Es la primera vez que Negroni asiste al Eñe, y su agenda estuvo cargada: tuvo una charla con el poeta español Juan Carlos Mestre, en la librería Enclave, y otra, anoche, en Cafebrería, con Esther Peñas y Lola Vives. La que compartió con Prado es la primera que fue solo lectura.

Pero además, la directora de la Maestría en Escritura Creativa de la Universidad Nacional de Tres de Febrero (Untref) participó como asistente en otras actividades como las de Cabezón Cámara y Pron, en la Biblioteca Regional, o la de Zambra y Katchadjian, en la Biblioteca Nacional.

"Hay muchísimo movimiento, veo mucha gente en las actividades. En las que estuve, en casi todas los asistentes eran españoles y algunos argentinos que viven acá. Lo veo parecido al Filba en Buenos Aires", dijo comparándolo con el Festival Internacional de Literatura de Buenos Aires que se realiza anualmente en diversas sedes al mismo tiempo en la Ciudad de Buenos Aires.

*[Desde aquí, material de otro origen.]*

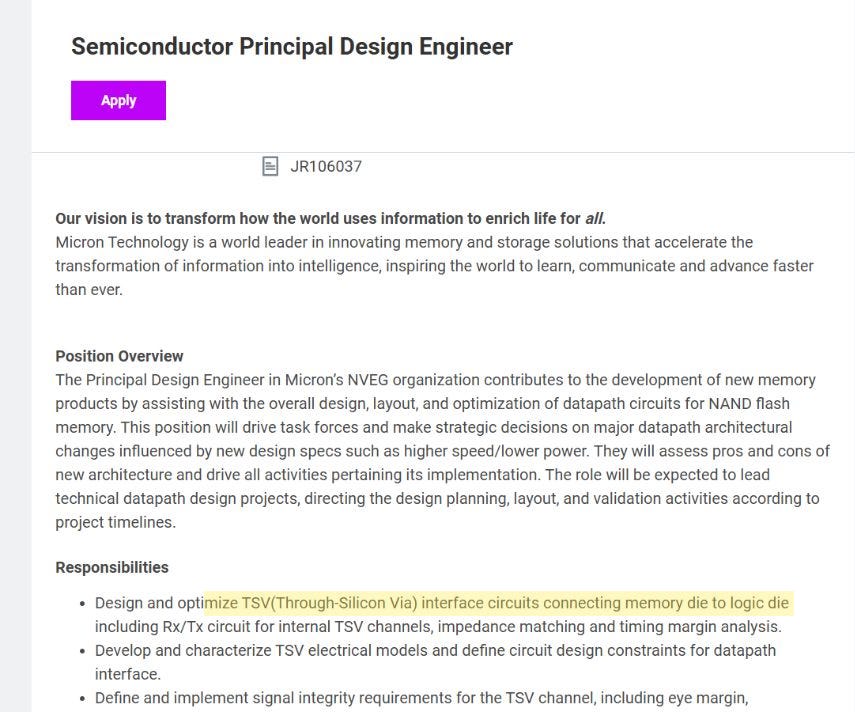Click the 'Define and implement signal integrity' bullet
855x712 pixels.
coord(421,698)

La autora de "Oratorio" resaltó la presencia argentina en esta edición del Eñe y sostuvo que el festival "tuvo una representación diversa, hubo referentes de poesía y narrativa. Aunque venga una persona fomenta a toda al literatura argentina, la cita, la pone en circulación", señaló.

Además, la ganadora de las becas Guggenheim y Fundación Octavio Paz, celebró la posibilidad de "volver a los festivales, a los espacios vivos después de la pandemia".

En esta edición del Festival Eñe, la agenda se dispersó en diversas sedes y a las tradicionales, como el Círculo de las Bellas Artes, la Biblioteca Nacional o el Instituto Cervantes, se sumaron las librerías como La Mistral, Olavide, Lata Peinada, Alberti y Tipos Infames.